* **YOUR GOAL**: Convert the entries below into a JSON list of strings, one string per line, leaving out blank lines.

* **RECORD SET**:

┌──

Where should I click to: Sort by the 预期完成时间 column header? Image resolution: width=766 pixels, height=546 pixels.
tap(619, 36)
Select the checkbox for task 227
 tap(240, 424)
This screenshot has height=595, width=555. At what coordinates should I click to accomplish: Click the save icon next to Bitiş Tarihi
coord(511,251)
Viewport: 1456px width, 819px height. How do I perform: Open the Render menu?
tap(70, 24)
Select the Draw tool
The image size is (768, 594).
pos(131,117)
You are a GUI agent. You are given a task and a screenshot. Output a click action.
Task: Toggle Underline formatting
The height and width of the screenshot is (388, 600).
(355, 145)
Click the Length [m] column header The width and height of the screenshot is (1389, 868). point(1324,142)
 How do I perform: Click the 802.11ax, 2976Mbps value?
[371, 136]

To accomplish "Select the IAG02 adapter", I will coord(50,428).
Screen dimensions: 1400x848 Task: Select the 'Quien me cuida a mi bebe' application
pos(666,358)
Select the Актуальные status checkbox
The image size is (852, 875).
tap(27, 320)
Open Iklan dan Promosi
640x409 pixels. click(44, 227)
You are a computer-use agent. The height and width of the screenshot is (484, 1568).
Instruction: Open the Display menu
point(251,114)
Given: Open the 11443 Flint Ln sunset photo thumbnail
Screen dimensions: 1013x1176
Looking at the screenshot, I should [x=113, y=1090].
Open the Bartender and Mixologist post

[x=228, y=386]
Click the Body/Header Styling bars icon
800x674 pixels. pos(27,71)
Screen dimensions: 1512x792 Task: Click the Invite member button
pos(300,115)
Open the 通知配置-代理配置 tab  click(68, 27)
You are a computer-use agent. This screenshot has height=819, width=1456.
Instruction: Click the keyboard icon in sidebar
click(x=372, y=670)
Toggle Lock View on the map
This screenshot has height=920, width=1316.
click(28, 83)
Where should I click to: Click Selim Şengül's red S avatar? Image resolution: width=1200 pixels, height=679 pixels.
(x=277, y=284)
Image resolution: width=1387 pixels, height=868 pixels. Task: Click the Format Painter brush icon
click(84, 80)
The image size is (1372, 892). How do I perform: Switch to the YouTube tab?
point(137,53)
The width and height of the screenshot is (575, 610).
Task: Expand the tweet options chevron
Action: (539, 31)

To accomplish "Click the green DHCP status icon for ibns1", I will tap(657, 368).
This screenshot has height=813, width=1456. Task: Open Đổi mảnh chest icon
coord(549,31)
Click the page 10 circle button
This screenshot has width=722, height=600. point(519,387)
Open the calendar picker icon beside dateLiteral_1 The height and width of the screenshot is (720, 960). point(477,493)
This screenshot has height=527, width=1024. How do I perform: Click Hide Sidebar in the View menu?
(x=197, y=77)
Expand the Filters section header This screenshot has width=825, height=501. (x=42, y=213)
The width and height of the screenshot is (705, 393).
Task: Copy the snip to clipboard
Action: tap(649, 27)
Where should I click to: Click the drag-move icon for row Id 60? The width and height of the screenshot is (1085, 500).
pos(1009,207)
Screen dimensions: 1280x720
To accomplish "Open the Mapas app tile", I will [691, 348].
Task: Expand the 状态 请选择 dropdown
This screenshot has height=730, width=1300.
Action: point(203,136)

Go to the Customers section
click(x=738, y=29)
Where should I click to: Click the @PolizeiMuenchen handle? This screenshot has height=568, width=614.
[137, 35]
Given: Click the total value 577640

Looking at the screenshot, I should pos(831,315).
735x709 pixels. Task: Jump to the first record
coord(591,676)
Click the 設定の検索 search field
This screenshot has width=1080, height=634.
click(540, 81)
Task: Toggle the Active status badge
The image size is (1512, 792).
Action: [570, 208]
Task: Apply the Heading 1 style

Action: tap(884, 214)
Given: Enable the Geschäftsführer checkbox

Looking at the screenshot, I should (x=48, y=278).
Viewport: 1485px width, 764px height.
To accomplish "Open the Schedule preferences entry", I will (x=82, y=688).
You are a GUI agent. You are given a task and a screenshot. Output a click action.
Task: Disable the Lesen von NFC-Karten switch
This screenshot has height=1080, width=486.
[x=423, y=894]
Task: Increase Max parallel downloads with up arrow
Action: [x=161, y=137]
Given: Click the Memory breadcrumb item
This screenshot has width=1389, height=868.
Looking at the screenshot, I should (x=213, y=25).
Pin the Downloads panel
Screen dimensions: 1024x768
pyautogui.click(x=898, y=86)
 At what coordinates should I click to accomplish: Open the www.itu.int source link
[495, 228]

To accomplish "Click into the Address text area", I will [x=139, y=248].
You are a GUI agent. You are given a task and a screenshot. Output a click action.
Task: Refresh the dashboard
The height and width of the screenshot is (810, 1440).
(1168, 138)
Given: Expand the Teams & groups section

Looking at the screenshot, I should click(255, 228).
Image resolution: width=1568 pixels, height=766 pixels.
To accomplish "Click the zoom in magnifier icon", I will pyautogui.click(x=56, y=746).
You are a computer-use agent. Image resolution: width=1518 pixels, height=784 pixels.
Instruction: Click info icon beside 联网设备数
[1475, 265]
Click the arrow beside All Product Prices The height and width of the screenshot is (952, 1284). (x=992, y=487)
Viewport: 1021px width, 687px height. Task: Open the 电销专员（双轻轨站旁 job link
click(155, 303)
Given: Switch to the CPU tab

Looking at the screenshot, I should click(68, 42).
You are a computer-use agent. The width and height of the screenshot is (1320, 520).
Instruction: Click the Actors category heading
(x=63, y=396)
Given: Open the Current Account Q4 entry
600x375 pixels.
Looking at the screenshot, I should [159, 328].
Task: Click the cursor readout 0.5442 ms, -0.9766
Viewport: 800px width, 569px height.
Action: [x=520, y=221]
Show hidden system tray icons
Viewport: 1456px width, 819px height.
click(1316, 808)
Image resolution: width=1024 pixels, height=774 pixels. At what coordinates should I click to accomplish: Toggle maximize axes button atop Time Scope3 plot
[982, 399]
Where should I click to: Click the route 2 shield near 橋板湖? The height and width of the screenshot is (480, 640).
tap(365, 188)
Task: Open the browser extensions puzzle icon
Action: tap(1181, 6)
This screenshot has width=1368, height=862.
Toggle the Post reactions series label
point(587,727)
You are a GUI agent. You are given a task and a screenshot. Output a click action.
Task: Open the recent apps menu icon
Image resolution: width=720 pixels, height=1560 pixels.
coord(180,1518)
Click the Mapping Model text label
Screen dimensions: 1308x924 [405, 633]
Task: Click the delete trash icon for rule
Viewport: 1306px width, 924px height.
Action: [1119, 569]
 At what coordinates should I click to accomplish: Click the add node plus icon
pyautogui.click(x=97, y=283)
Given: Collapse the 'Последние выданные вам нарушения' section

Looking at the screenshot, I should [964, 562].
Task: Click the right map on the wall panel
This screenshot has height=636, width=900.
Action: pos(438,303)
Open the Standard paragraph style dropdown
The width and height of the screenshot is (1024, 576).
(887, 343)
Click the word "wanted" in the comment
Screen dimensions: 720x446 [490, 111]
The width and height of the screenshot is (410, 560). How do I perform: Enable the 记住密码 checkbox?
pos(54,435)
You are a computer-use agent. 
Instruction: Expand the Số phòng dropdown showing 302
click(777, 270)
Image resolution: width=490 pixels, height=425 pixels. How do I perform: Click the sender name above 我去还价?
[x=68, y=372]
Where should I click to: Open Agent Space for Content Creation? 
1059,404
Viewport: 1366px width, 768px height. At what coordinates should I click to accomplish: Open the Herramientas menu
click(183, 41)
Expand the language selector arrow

└──

* **RESULT OF THE EXERCISE**:
[
  "Where should I click to: Sort by the 预期完成时间 column header? Image resolution: width=766 pixels, height=546 pixels.",
  "tap(619, 36)",
  "Select the checkbox for task 227",
  " tap(240, 424)",
  "This screenshot has height=595, width=555. At what coordinates should I click to accomplish: Click the save icon next to Bitiş Tarihi",
  "coord(511,251)",
  "Viewport: 1456px width, 819px height. How do I perform: Open the Render menu?",
  "tap(70, 24)",
  "Select the Draw tool",
  "The image size is (768, 594).",
  "pos(131,117)",
  "You are a GUI agent. You are given a task and a screenshot. Output a click action.",
  "Task: Toggle Underline formatting",
  "The height and width of the screenshot is (388, 600).",
  "(355, 145)",
  "Click the Length [m] column header The width and height of the screenshot is (1389, 868). point(1324,142)",
  " How do I perform: Click the 802.11ax, 2976Mbps value?",
  "[371, 136]",
  "To accomplish \"Select the IAG02 adapter\", I will coord(50,428).",
  "Screen dimensions: 1400x848 Task: Select the 'Quien me cuida a mi bebe' application",
  "pos(666,358)",
  "Select the Актуальные status checkbox",
  "The image size is (852, 875).",
  "tap(27, 320)",
  "Open Iklan dan Promosi",
  "640x409 pixels. click(44, 227)",
  "You are a computer-use agent. The height and width of the screenshot is (484, 1568).",
  "Instruction: Open the Display menu",
  "point(251,114)",
  "Given: Open the 11443 Flint Ln sunset photo thumbnail",
  "Screen dimensions: 1013x1176",
  "Looking at the screenshot, I should [x=113, y=1090].",
  "Open the Bartender and Mixologist post",
  "[x=228, y=386]",
  "Click the Body/Header Styling bars icon",
  "800x674 pixels. pos(27,71)",
  "Screen dimensions: 1512x792 Task: Click the Invite member button",
  "pos(300,115)",
  "Open the 通知配置-代理配置 tab  click(68, 27)",
  "You are a computer-use agent. This screenshot has height=819, width=1456.",
  "Instruction: Click the keyboard icon in sidebar",
  "click(x=372, y=670)",
  "Toggle Lock View on the map",
  "This screenshot has height=920, width=1316.",
  "click(28, 83)",
  "Where should I click to: Click Selim Şengül's red S avatar? Image resolution: width=1200 pixels, height=679 pixels.",
  "(x=277, y=284)",
  "Image resolution: width=1387 pixels, height=868 pixels. Task: Click the Format Painter brush icon",
  "click(84, 80)",
  "The image size is (1372, 892). How do I perform: Switch to the YouTube tab?",
  "point(137,53)",
  "The width and height of the screenshot is (575, 610).",
  "Task: Expand the tweet options chevron",
  "Action: (539, 31)",
  "To accomplish \"Click the green DHCP status icon for ibns1\", I will tap(657, 368).",
  "This screenshot has height=813, width=1456. Task: Open Đổi mảnh chest icon",
  "coord(549,31)",
  "Click the page 10 circle button",
  "This screenshot has width=722, height=600. point(519,387)",
  "Open the calendar picker icon beside dateLiteral_1 The height and width of the screenshot is (720, 960). point(477,493)",
  "This screenshot has height=527, width=1024. How do I perform: Click Hide Sidebar in the View menu?",
  "(x=197, y=77)",
  "Expand the Filters section header This screenshot has width=825, height=501. (x=42, y=213)",
  "The width and height of the screenshot is (705, 393).",
  "Task: Copy the snip to clipboard",
  "Action: tap(649, 27)",
  "Where should I click to: Click the drag-move icon for row Id 60? The width and height of the screenshot is (1085, 500).",
  "pos(1009,207)",
  "Screen dimensions: 1280x720",
  "To accomplish \"Open the Mapas app tile\", I will [691, 348].",
  "Task: Expand the 状态 请选择 dropdown",
  "This screenshot has height=730, width=1300.",
  "Action: point(203,136)",
  "Go to the Customers section",
  "click(x=738, y=29)",
  "Where should I click to: Click the @PolizeiMuenchen handle? This screenshot has height=568, width=614.",
  "[137, 35]",
  "Given: Click the total value 577640",
  "Looking at the screenshot, I should pos(831,315).",
  "735x709 pixels. Task: Jump to the first record",
  "coord(591,676)",
  "Click the 設定の検索 search field",
  "This screenshot has width=1080, height=634.",
  "click(540, 81)",
  "Task: Toggle the Active status badge",
  "The image size is (1512, 792).",
  "Action: [570, 208]",
  "Task: Apply the Heading 1 style",
  "Action: tap(884, 214)",
  "Given: Enable the Geschäftsführer checkbox",
  "Looking at the screenshot, I should (x=48, y=278).",
  "Viewport: 1485px width, 764px height.",
  "To accomplish \"Open the Schedule preferences entry\", I will (x=82, y=688).",
  "You are a GUI agent. You are given a task and a screenshot. Output a click action.",
  "Task: Disable the Lesen von NFC-Karten switch",
  "This screenshot has height=1080, width=486.",
  "[x=423, y=894]",
  "Task: Increase Max parallel downloads with up arrow",
  "Action: [x=161, y=137]",
  "Given: Click the Memory breadcrumb item",
  "This screenshot has width=1389, height=868.",
  "Looking at the screenshot, I should (x=213, y=25).",
  "Pin the Downloads panel",
  "Screen dimensions: 1024x768",
  "pyautogui.click(x=898, y=86)",
  " At what coordinates should I click to accomplish: Open the www.itu.int source link",
  "[495, 228]",
  "To accomplish \"Click into the Address text area\", I will [x=139, y=248].",
  "You are a GUI agent. You are given a task and a screenshot. Output a click action.",
  "Task: Refresh the dashboard",
  "The height and width of the screenshot is (810, 1440).",
  "(1168, 138)",
  "Given: Expand the Teams & groups section",
  "Looking at the screenshot, I should click(255, 228).",
  "Image resolution: width=1568 pixels, height=766 pixels.",
  "To accomplish \"Click the zoom in magnifier icon\", I will pyautogui.click(x=56, y=746).",
  "You are a computer-use agent. Image resolution: width=1518 pixels, height=784 pixels.",
  "Instruction: Click info icon beside 联网设备数",
  "[1475, 265]",
  "Click the arrow beside All Product Prices The height and width of the screenshot is (952, 1284). (x=992, y=487)",
  "Viewport: 1021px width, 687px height. Task: Open the 电销专员（双轻轨站旁 job link",
  "click(155, 303)",
  "Given: Switch to the CPU tab",
  "Looking at the screenshot, I should click(68, 42).",
  "You are a computer-use agent. The width and height of the screenshot is (1320, 520).",
  "Instruction: Click the Actors category heading",
  "(x=63, y=396)",
  "Given: Open the Current Account Q4 entry",
  "600x375 pixels.",
  "Looking at the screenshot, I should [159, 328].",
  "Task: Click the cursor readout 0.5442 ms, -0.9766",
  "Viewport: 800px width, 569px height.",
  "Action: [x=520, y=221]",
  "Show hidden system tray icons",
  "Viewport: 1456px width, 819px height.",
  "click(1316, 808)",
  "Image resolution: width=1024 pixels, height=774 pixels. At what coordinates should I click to accomplish: Toggle maximize axes button atop Time Scope3 plot",
  "[982, 399]",
  "Where should I click to: Click the route 2 shield near 橋板湖? The height and width of the screenshot is (480, 640).",
  "tap(365, 188)",
  "Task: Open the browser extensions puzzle icon",
  "Action: tap(1181, 6)",
  "This screenshot has width=1368, height=862.",
  "Toggle the Post reactions series label",
  "point(587,727)",
  "You are a GUI agent. You are given a task and a screenshot. Output a click action.",
  "Task: Open the recent apps menu icon",
  "Image resolution: width=720 pixels, height=1560 pixels.",
  "coord(180,1518)",
  "Click the Mapping Model text label",
  "Screen dimensions: 1308x924 [405, 633]",
  "Task: Click the delete trash icon for rule",
  "Viewport: 1306px width, 924px height.",
  "Action: [1119, 569]",
  " At what coordinates should I click to accomplish: Click the add node plus icon",
  "pyautogui.click(x=97, y=283)",
  "Given: Collapse the 'Последние выданные вам нарушения' section",
  "Looking at the screenshot, I should [964, 562].",
  "Task: Click the right map on the wall panel",
  "This screenshot has height=636, width=900.",
  "Action: pos(438,303)",
  "Open the Standard paragraph style dropdown",
  "The width and height of the screenshot is (1024, 576).",
  "(887, 343)",
  "Click the word \"wanted\" in the comment",
  "Screen dimensions: 720x446 [490, 111]",
  "The width and height of the screenshot is (410, 560). How do I perform: Enable the 记住密码 checkbox?",
  "pos(54,435)",
  "You are a computer-use agent. ",
  "Instruction: Expand the Số phòng dropdown showing 302",
  "click(777, 270)",
  "Image resolution: width=490 pixels, height=425 pixels. How do I perform: Click the sender name above 我去还价?",
  "[x=68, y=372]",
  "Where should I click to: Open Agent Space for Content Creation? ",
  "1059,404",
  "Viewport: 1366px width, 768px height. At what coordinates should I click to accomplish: Open the Herramientas menu",
  "click(183, 41)",
  "Expand the language selector arrow"
]